# Görevler
(A) Konyaspor yazısındaki hikâyede çeşmeyi yaptıran adam hangi din adamlarının tutuklanmasını istiyor? Hepsini eksiksiz sıralayın.
(B) Lütfen Konyaspor yazısını son cümlesinden sonra sürdürün.

-------- Verilen Yazı

Süleyman Sayan

Süleyman Sayan

GELMEYİN!

GELMEYİN!

Sosyal medyada fazlaca dolaşan bilindik bir hikâye;

Vaktiyle Bursa’da bir Müslüman, bir muhitte çeşme yaptırmış ve başına bir kitabe eklemiş: “Her kula helâl, Müslüman’a haram!” Çeşmeyi yaptıran önce kadıya oradan da sultan huzuruna çıkarılır. Sultan huzuruna çıkınca bir takım isteklerde bulunur sultan kabul eder. Adam, herhangi bir havradan (sinagog) rasgele bir hahamı izahsız yaka-paça tutuklayın, bir hafta tutun. İsteğini kilise papazı ve Ulu Cami imamı içinde ister. Museviler, “Ne oluyor, bu ne zulüm? Bizim din adamımıza biz kefiliz, ne gerekirse söyleyin yapalım, o masumdur, gerekirse kefalet ödeyelim” derler. Benzer durum Hristiyanlar içinde söz konusu olur. Uzun lafın kısası Ulu Cami imamını hutbesinin ortasında almışlar, yaka-paça götürmüşler. Bir Allah’ın kulu çıkıp da, “Ne oluyor, siz ne yapıyorsunuz? Hiç olmazsa vaazı bitene kadar bekleseydiniz” gibi tek bir kelâm etmemiş, imamın peşinden giden, arayan-soran olmamış, gıybet iftira dedikodu almış başını gitmiş…

Şimdi bana diyeceksiniz bu konunun futbolla ve dolayısıyla Konyaspor ile alakası ne?

----------------
-------- Verilen Malzeme

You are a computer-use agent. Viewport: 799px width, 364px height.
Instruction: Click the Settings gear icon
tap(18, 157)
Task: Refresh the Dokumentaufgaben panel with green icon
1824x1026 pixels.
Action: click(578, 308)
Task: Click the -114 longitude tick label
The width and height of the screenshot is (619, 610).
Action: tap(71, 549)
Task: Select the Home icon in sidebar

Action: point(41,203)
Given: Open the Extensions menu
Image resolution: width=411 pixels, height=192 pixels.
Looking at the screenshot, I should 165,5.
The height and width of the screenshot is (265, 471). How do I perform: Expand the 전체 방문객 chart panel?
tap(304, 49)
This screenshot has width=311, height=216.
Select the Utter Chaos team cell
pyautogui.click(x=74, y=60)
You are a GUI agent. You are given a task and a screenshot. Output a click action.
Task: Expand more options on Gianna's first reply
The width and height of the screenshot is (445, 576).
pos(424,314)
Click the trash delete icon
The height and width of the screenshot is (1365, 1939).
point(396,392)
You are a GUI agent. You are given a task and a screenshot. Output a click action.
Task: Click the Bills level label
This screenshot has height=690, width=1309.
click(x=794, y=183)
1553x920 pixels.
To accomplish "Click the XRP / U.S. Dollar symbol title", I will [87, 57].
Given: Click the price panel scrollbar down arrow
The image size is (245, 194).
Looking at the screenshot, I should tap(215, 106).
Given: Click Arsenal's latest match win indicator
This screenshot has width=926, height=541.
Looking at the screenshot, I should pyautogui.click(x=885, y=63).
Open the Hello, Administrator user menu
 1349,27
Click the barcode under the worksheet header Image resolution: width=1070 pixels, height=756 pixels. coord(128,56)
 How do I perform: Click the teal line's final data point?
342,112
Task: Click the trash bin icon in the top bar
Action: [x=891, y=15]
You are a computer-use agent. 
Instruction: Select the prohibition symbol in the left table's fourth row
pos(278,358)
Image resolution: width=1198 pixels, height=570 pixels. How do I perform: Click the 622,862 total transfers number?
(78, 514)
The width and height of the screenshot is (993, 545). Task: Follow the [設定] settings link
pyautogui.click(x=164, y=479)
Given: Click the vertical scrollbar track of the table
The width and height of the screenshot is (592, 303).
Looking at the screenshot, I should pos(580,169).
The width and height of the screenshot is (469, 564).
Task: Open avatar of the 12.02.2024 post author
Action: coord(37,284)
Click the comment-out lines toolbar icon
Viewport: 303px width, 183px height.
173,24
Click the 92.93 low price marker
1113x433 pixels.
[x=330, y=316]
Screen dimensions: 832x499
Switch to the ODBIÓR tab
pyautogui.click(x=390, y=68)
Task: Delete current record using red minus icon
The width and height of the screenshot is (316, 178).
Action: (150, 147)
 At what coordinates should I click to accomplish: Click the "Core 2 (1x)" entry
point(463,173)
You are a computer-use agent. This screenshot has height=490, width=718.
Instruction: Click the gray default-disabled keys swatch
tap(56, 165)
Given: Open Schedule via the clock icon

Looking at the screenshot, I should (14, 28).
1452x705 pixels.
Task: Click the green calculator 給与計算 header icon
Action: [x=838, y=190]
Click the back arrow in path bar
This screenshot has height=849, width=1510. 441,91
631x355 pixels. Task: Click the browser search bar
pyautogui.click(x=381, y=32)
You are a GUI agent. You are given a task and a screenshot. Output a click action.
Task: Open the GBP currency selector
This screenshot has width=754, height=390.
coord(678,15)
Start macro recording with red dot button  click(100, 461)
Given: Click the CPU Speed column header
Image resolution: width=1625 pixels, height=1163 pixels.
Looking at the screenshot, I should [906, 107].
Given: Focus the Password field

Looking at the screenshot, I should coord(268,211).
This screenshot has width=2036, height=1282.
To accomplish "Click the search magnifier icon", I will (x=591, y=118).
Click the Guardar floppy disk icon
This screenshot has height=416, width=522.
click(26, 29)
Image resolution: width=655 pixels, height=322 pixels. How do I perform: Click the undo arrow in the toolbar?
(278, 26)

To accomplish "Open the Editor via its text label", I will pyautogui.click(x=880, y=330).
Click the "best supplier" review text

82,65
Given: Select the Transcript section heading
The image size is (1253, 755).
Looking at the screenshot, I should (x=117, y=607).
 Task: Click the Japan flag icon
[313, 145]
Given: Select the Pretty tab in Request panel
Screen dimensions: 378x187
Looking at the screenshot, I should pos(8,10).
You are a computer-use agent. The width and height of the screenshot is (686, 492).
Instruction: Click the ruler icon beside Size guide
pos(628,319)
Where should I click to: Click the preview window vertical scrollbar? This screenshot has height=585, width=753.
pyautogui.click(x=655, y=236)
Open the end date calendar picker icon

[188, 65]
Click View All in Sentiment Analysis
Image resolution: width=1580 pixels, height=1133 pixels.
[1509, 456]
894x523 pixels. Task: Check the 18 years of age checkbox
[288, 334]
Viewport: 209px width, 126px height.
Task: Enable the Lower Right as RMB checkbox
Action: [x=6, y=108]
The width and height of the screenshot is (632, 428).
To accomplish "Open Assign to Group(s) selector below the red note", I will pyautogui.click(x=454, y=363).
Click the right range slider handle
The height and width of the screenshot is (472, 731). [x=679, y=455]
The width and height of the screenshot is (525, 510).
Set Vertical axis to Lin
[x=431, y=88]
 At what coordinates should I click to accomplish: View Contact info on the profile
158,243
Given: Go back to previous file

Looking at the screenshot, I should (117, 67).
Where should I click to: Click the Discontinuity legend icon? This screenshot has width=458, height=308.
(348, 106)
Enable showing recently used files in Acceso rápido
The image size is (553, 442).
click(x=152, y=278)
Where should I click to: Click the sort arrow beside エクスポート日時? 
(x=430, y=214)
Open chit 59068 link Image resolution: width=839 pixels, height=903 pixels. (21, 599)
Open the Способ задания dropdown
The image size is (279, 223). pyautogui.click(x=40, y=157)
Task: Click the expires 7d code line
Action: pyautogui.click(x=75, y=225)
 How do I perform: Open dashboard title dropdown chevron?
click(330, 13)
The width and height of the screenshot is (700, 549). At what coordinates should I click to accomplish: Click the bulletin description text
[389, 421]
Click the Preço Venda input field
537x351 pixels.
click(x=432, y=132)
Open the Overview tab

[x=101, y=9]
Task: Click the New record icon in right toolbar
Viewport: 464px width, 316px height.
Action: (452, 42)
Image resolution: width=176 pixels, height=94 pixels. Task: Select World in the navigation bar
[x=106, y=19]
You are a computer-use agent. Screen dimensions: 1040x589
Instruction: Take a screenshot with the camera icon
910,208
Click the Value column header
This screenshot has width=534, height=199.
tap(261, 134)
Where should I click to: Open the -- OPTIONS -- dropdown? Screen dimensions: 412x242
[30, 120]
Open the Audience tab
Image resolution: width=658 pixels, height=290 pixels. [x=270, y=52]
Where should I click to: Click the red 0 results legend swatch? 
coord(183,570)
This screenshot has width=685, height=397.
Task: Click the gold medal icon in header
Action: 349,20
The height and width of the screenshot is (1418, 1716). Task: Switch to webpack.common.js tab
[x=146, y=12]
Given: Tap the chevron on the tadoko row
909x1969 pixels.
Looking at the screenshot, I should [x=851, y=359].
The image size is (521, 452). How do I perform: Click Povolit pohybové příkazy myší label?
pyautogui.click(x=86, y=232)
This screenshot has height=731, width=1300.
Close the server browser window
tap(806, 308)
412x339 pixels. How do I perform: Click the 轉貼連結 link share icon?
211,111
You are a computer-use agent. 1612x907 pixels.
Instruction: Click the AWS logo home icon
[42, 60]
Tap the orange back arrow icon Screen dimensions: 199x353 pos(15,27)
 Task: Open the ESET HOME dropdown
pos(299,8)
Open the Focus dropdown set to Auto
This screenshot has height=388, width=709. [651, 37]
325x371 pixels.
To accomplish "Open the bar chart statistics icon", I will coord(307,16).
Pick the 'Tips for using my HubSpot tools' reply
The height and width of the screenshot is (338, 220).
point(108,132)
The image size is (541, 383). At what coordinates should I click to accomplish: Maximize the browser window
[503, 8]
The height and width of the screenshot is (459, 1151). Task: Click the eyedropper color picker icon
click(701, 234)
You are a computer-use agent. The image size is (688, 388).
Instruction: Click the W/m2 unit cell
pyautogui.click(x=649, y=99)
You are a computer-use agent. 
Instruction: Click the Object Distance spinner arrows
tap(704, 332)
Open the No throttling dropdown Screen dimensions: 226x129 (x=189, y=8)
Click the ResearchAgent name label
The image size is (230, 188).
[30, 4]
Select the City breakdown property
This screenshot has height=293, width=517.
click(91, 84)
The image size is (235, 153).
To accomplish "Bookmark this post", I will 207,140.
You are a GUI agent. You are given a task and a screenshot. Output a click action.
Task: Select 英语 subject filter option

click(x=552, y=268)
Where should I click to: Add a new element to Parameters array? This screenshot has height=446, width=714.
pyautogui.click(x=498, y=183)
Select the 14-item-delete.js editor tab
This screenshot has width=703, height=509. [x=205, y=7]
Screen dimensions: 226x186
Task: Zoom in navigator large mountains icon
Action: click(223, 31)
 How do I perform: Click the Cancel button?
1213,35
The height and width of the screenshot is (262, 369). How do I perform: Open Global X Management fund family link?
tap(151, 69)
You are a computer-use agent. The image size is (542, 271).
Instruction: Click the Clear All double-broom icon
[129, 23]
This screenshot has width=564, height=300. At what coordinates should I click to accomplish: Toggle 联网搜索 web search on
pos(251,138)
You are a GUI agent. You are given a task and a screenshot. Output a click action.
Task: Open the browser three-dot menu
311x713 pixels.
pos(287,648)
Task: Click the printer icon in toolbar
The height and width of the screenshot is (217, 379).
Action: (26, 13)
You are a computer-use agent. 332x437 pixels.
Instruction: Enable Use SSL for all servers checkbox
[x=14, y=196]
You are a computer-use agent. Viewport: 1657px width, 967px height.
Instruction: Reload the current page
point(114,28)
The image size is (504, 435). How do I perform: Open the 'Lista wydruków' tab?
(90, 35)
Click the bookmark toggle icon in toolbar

----------------

# Görevlere Göre Cevaplar
(A)
- Herhangi bir havradan (sinagog) rastgele bir haham
- Kilise papazı
- Ulu Cami imamı

(B)
Aykut Kocaman burada biraz Ulu Camii imamının pozisyonunda kalıyor diye düşündüm. Biz ne zaman iyi gün taraftarı olmaktan vazgeçeceğiz ne zaman bestelerde zorla ayağa kaldırılıp 2 kelime söyledikten sonra oturmaktan, maç boyunca homurdanmaktan vazgeçeceğiz bilmiyorum.

Konyaspor taraftarı 2000 kişi ile Kadıköy’de Fenerbahçe tribünlerini kendisine hayran bıraktı. Evinde 20 bin kişiyle ıslık homurdanma ve köstek olmaktan ne zaman vazgeçecek!

Konyaspor tribünlerinde bir şeyleri artık değiştirmenin zamanı çoktan geldi geçiyor. İlk olarak takımına destek olmak isteyen insanları oturtma cabası.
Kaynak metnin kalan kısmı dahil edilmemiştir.